* _Directions_: Only the tail of the listing is wanted: the line containing "You are a computer-use agent." and all after it, repeated exactly, pictures omitted.
*** Dataset records ***
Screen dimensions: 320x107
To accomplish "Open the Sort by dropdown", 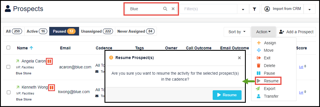I will pos(237,32).
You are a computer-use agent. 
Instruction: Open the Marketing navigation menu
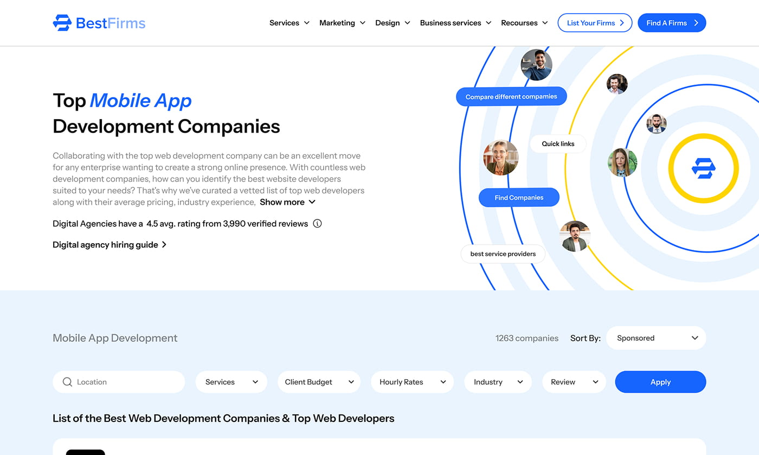pos(342,23)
*** End of Dataset records ***
* _Output of the exercise_:
You are a computer-use agent. 
Instruction: Open the Marketing navigation menu
pos(342,23)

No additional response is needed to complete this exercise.